AIM OF THE TASK: The answer must restate the records below word for word.

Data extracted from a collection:
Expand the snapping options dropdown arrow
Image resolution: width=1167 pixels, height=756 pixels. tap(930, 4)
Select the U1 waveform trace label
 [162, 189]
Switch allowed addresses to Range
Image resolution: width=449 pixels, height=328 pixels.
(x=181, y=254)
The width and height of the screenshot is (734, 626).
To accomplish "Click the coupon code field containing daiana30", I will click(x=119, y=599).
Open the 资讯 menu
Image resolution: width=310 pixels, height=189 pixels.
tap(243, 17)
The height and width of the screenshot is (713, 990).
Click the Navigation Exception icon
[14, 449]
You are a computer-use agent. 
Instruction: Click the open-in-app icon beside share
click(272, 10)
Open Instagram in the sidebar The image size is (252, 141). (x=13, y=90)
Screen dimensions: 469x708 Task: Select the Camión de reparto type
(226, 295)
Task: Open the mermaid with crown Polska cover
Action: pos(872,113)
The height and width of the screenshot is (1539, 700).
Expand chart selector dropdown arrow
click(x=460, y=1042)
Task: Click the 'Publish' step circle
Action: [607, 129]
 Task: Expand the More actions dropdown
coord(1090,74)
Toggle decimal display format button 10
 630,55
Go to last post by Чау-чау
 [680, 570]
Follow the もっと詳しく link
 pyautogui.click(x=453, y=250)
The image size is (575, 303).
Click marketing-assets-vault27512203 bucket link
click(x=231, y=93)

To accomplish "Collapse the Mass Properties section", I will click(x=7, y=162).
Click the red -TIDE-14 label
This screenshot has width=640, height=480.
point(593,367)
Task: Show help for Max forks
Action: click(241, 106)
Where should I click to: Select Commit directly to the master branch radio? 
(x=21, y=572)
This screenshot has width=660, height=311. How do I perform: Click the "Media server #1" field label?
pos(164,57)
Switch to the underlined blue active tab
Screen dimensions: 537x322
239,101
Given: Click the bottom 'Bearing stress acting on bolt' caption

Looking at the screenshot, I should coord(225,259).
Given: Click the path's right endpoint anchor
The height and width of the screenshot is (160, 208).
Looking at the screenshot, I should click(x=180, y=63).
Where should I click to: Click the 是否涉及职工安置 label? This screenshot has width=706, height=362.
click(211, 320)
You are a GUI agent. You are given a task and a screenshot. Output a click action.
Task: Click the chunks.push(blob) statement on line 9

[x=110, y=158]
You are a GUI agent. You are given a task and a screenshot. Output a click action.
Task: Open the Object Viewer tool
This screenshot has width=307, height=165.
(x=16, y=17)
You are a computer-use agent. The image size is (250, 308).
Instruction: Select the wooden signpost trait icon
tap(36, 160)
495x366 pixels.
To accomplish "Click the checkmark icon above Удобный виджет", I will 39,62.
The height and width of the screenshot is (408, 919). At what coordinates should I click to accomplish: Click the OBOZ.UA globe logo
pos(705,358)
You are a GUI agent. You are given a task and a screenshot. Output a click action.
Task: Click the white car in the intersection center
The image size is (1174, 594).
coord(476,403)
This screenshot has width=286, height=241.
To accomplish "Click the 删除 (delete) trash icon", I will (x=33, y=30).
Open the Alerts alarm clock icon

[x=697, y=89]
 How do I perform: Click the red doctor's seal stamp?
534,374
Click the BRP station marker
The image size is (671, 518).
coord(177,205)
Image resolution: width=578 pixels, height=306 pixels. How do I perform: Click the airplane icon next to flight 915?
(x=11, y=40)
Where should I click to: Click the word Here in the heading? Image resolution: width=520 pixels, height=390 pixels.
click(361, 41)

ANSWER BOX:
Expand the snapping options dropdown arrow
Image resolution: width=1167 pixels, height=756 pixels. tap(930, 4)
Select the U1 waveform trace label
 [162, 189]
Switch allowed addresses to Range
Image resolution: width=449 pixels, height=328 pixels.
(x=181, y=254)
The width and height of the screenshot is (734, 626).
To accomplish "Click the coupon code field containing daiana30", I will click(x=119, y=599).
Open the 资讯 menu
Image resolution: width=310 pixels, height=189 pixels.
tap(243, 17)
The height and width of the screenshot is (713, 990).
Click the Navigation Exception icon
[14, 449]
You are a computer-use agent. 
Instruction: Click the open-in-app icon beside share
click(272, 10)
Open Instagram in the sidebar The image size is (252, 141). (x=13, y=90)
Screen dimensions: 469x708 Task: Select the Camión de reparto type
(226, 295)
Task: Open the mermaid with crown Polska cover
Action: pos(872,113)
The height and width of the screenshot is (1539, 700).
Expand chart selector dropdown arrow
click(x=460, y=1042)
Task: Click the 'Publish' step circle
Action: [607, 129]
 Task: Expand the More actions dropdown
coord(1090,74)
Toggle decimal display format button 10
 630,55
Go to last post by Чау-чау
 [680, 570]
Follow the もっと詳しく link
 pyautogui.click(x=453, y=250)
The image size is (575, 303).
Click marketing-assets-vault27512203 bucket link
click(x=231, y=93)

To accomplish "Collapse the Mass Properties section", I will click(x=7, y=162).
Click the red -TIDE-14 label
This screenshot has width=640, height=480.
point(593,367)
Task: Show help for Max forks
Action: click(241, 106)
Where should I click to: Select Commit directly to the master branch radio? 
(x=21, y=572)
This screenshot has width=660, height=311. How do I perform: Click the "Media server #1" field label?
pos(164,57)
Switch to the underlined blue active tab
Screen dimensions: 537x322
239,101
Given: Click the bottom 'Bearing stress acting on bolt' caption

Looking at the screenshot, I should coord(225,259).
Given: Click the path's right endpoint anchor
The height and width of the screenshot is (160, 208).
Looking at the screenshot, I should click(x=180, y=63).
Where should I click to: Click the 是否涉及职工安置 label? This screenshot has width=706, height=362.
click(211, 320)
You are a GUI agent. You are given a task and a screenshot. Output a click action.
Task: Click the chunks.push(blob) statement on line 9

[x=110, y=158]
You are a GUI agent. You are given a task and a screenshot. Output a click action.
Task: Open the Object Viewer tool
This screenshot has width=307, height=165.
(x=16, y=17)
You are a computer-use agent. The image size is (250, 308).
Instruction: Select the wooden signpost trait icon
tap(36, 160)
495x366 pixels.
To accomplish "Click the checkmark icon above Удобный виджет", I will 39,62.
The height and width of the screenshot is (408, 919). At what coordinates should I click to accomplish: Click the OBOZ.UA globe logo
pos(705,358)
You are a GUI agent. You are given a task and a screenshot. Output a click action.
Task: Click the white car in the intersection center
The image size is (1174, 594).
coord(476,403)
This screenshot has width=286, height=241.
To accomplish "Click the 删除 (delete) trash icon", I will (x=33, y=30).
Open the Alerts alarm clock icon

[x=697, y=89]
 How do I perform: Click the red doctor's seal stamp?
534,374
Click the BRP station marker
The image size is (671, 518).
coord(177,205)
Image resolution: width=578 pixels, height=306 pixels. How do I perform: Click the airplane icon next to flight 915?
(x=11, y=40)
Where should I click to: Click the word Here in the heading? Image resolution: width=520 pixels, height=390 pixels.
click(361, 41)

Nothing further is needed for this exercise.